Numa carta enviada à agência Lusa, mais de trinta activistas angolanos mostraram o seu apoio a Ana Gomes, sendo que concordam com as acusações que a ex-eurodeputada fez a Isabel dos Santos.

Mais de 30 activistas angolanos manifestaram esta sexta-feira solidariedade para com a ex-eurodeputada socialista Ana Gomes, alvo de um processo cível da empresária angolana Isabel dos Santos, elogiando a “longa luta por uma Angola democrática” e o “exemplo de integridade”.

Talvez a nossa posição não seja relevante para a senhora Ana Gomes, em virtude da sua fibra emocional e ética, que não a permite abalar-se frente a luta pela verdade e justiça social, mas temos a obrigação moral de estar ao lado dela por duas razões essenciais: a sua longa luta por uma Angola democrática, e o seu exemplo de integridade”, lê-se numa carta aberta, enviada à agência Lusa.

A ex-eurodeputada Ana Gomes defendeu na quinta-feira, durante as alegações finais de um processo cível interposto pela empresária angolana no tribunal de Sintra a propósito de tweets publicados em outubro pela ex-eurodeputada, que a queixa de Isabel dos Santos é uma tentativa sinistra de a silenciar, enquanto o advogado da empresária considerou que chamar criminosas às pessoas excede a liberdade de expressão.

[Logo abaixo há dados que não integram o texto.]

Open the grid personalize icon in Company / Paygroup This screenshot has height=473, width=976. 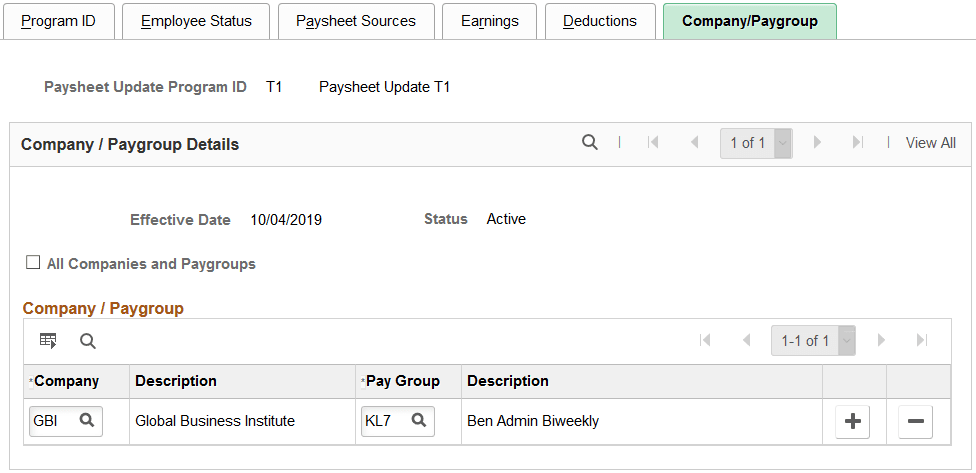(x=48, y=340)
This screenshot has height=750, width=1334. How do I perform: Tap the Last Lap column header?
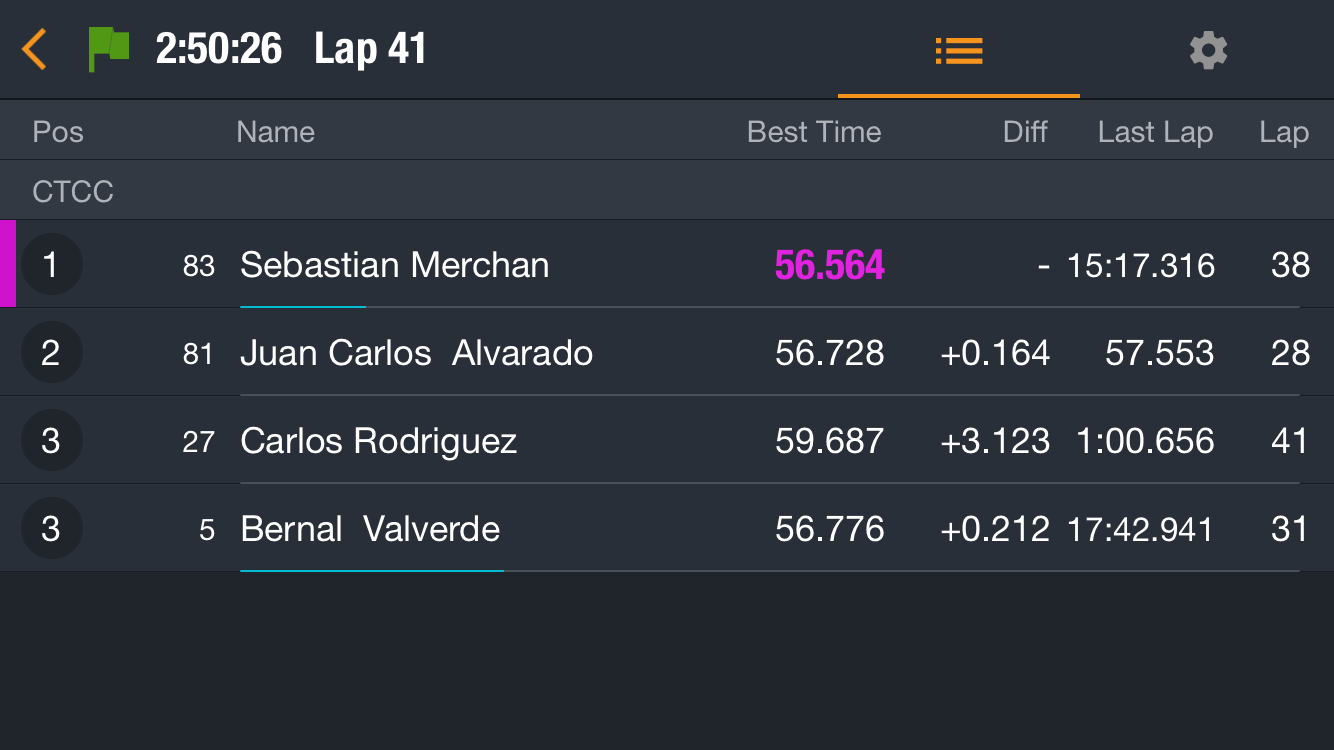[x=1155, y=132]
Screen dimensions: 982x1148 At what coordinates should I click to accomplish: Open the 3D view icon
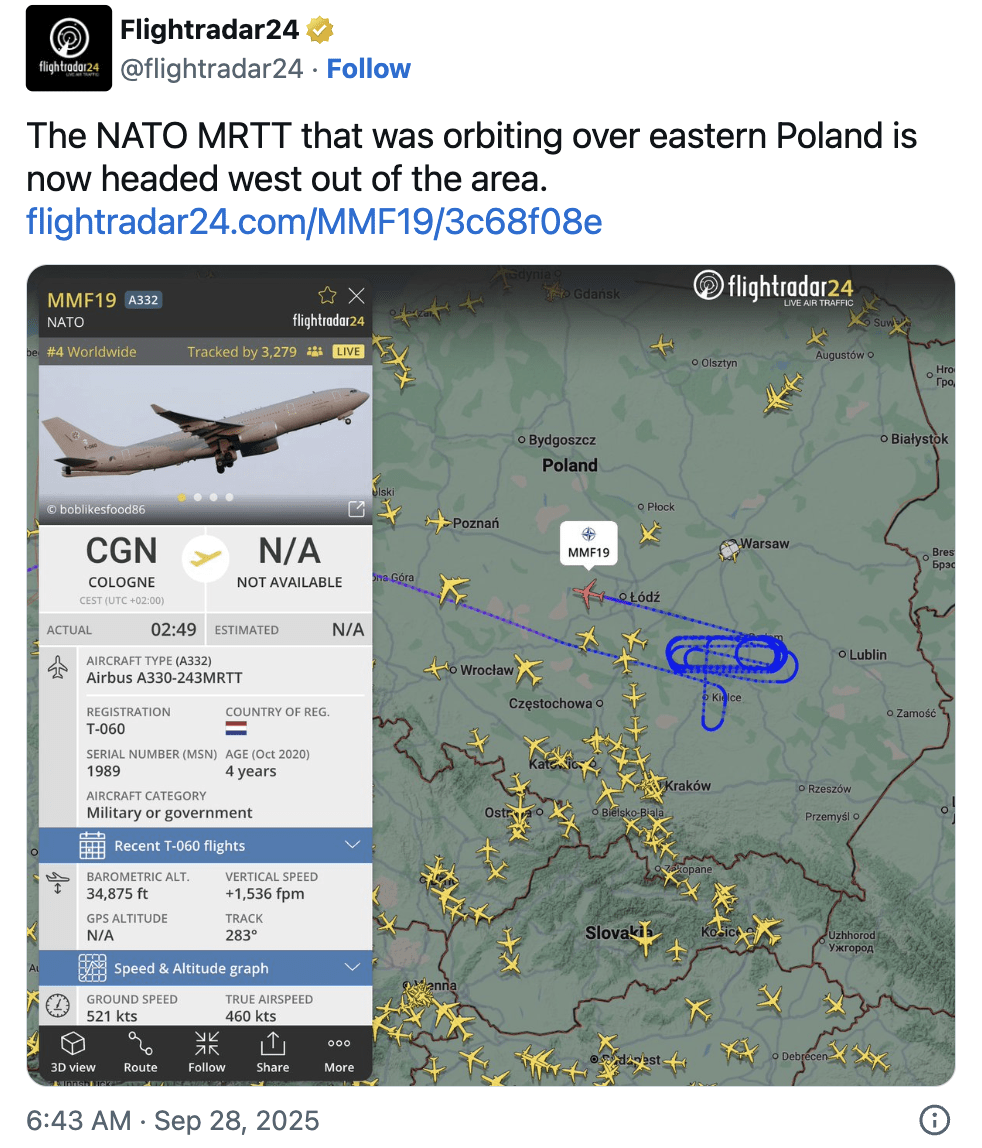(73, 1052)
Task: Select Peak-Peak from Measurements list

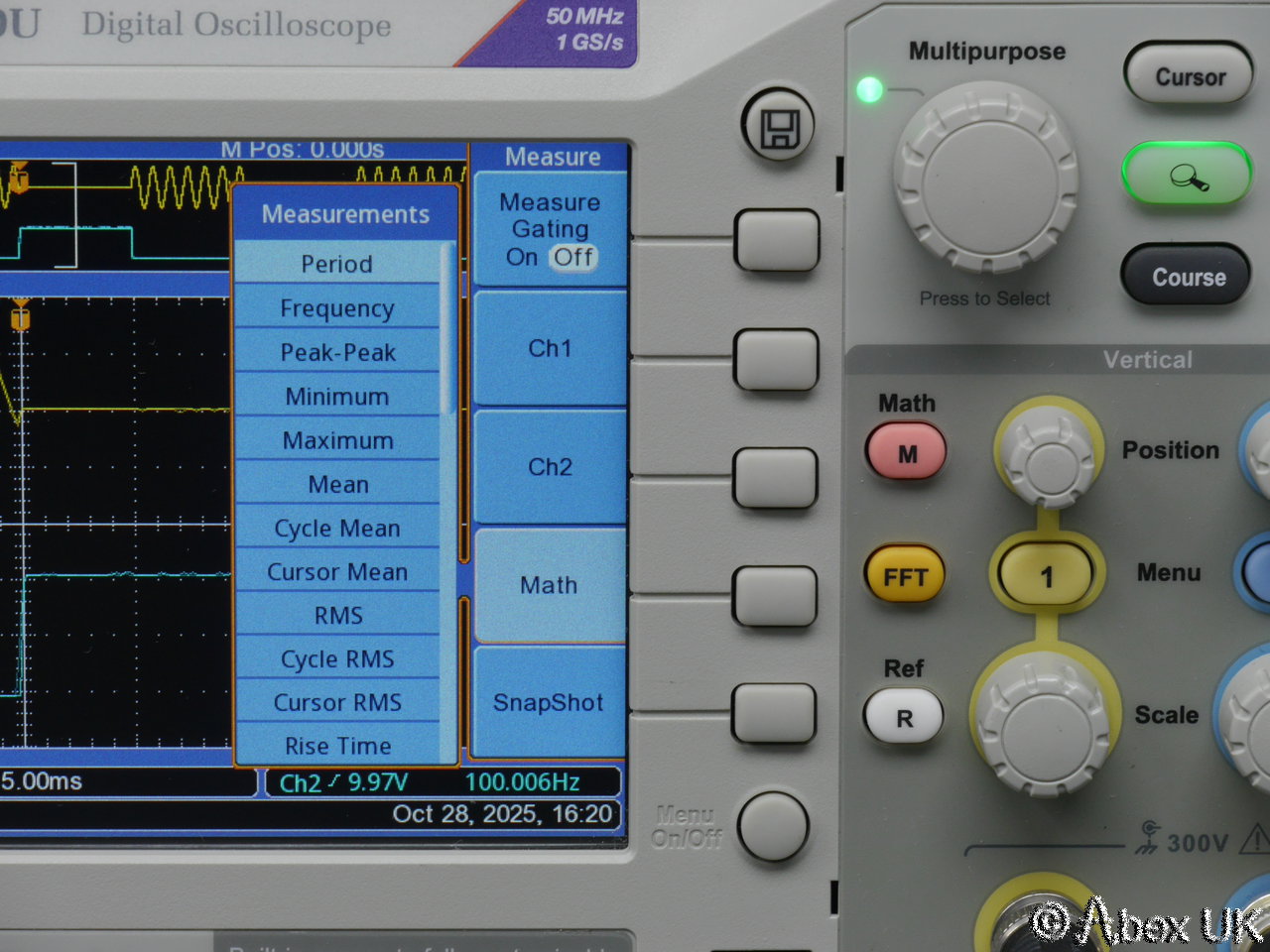Action: [x=337, y=352]
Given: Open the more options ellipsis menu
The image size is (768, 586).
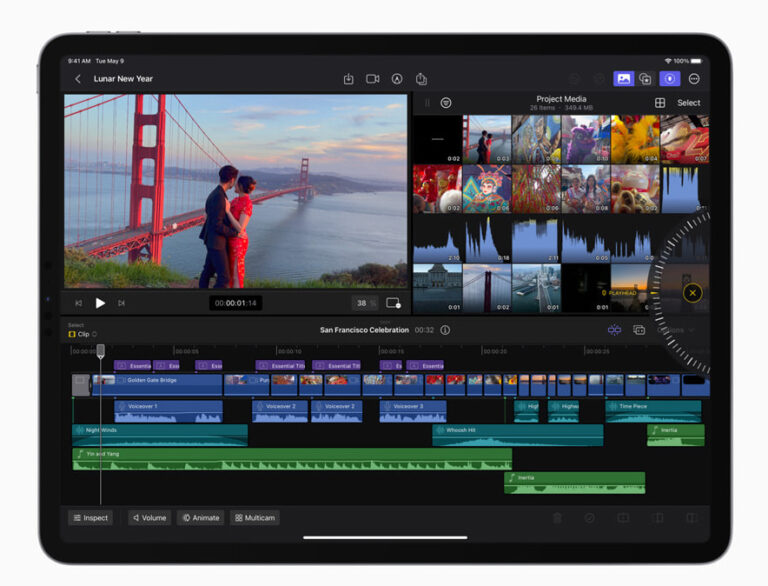Looking at the screenshot, I should (694, 79).
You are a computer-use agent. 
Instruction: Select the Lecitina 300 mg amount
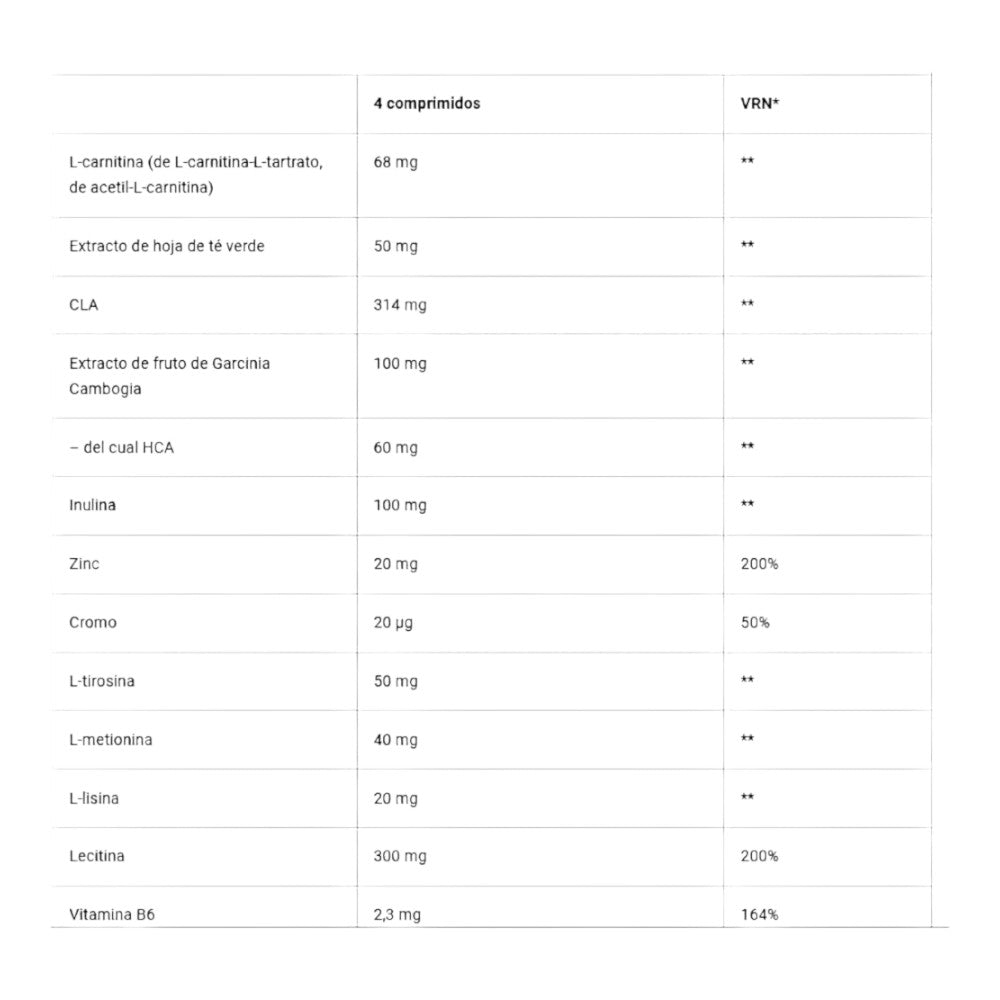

“À semelhança da posição da senhora Ana Gomes, nós também partilhamos o consenso de que a origem da riqueza que a senhora Isabel dos Santos possui é resultante do favorecimento, fundado sob uma economia extrativa e desumana, da qual o pai foi arquiteto e a filha uma das principais beneficiárias”, lê-se nesta tomada de posição assinada por 33 cidadãos angolanos. “Por estas e outras razões, Isabel tem de justificar a origem da riqueza que tem”, conclui o texto.

Entre os signatários da carta enviada à Lusa, cujo primeiro subscritor é o pastor Elias Isaac, estão Domingos da Cruz, um dos acusados de tentativa de subversão do Estado, e que foram depois indultados, entre líderes de várias organizações da sociedade civil, jornalistas, professores universitários e estudantes.